-- Work to be completed --
List each line of the rows below that contains the word "screenshot", reproducing every such line in full.

(Dataset records)
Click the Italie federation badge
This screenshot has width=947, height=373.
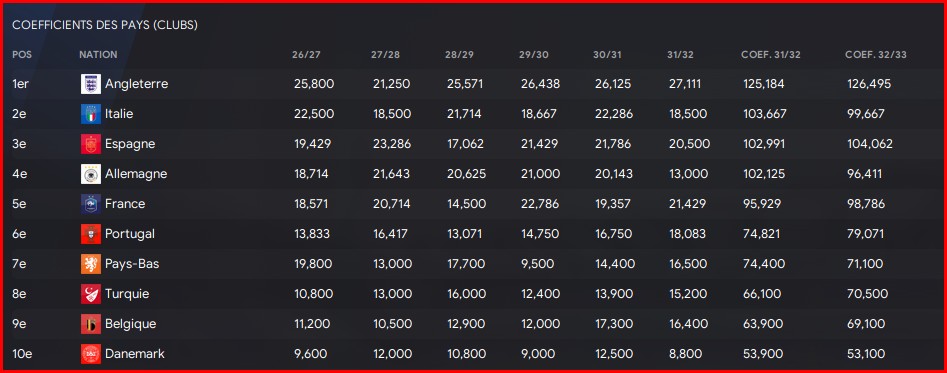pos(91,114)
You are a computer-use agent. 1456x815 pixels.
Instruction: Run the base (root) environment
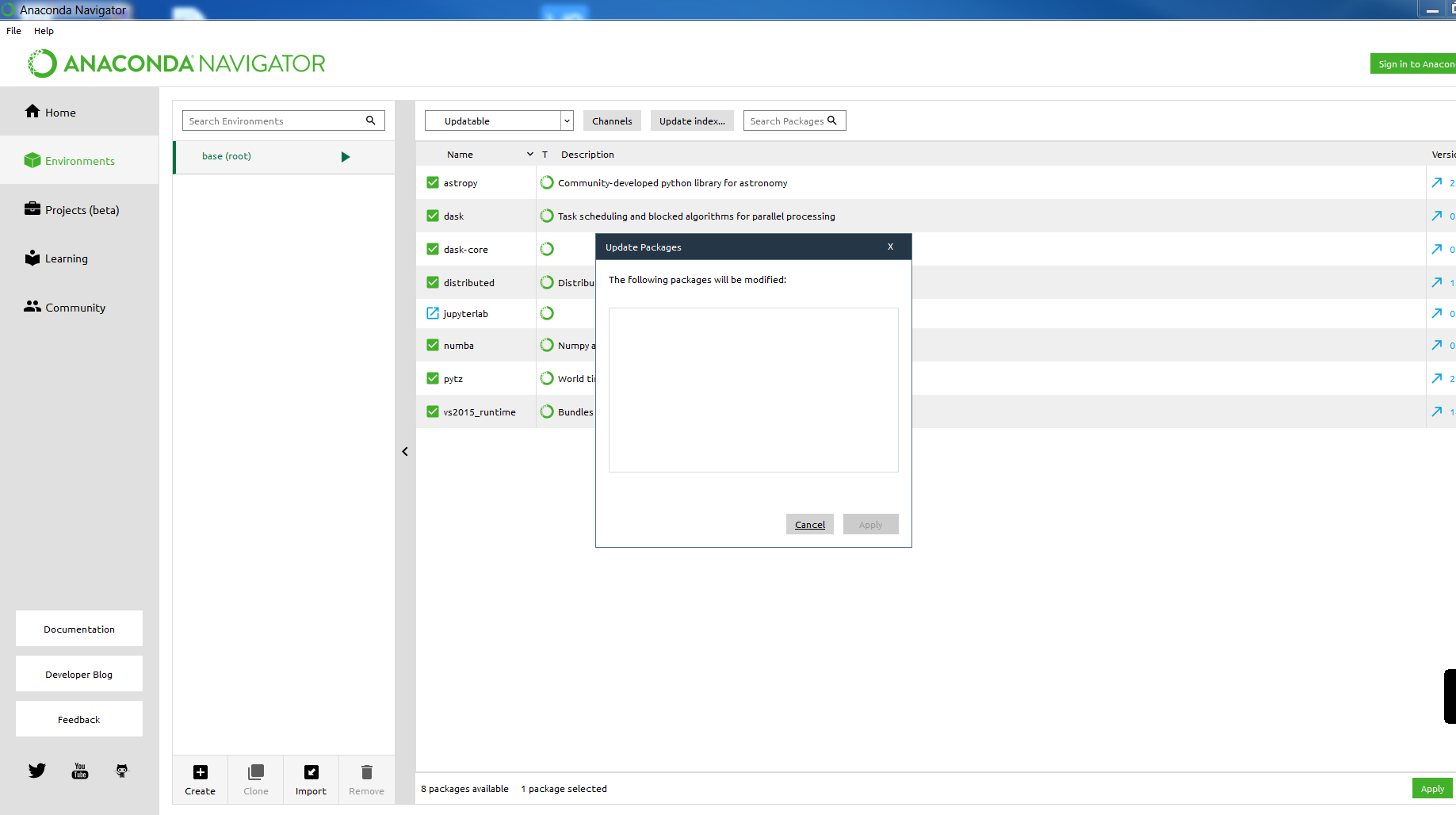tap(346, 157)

-- Response for this exercise --
This screenshot has width=947, height=373.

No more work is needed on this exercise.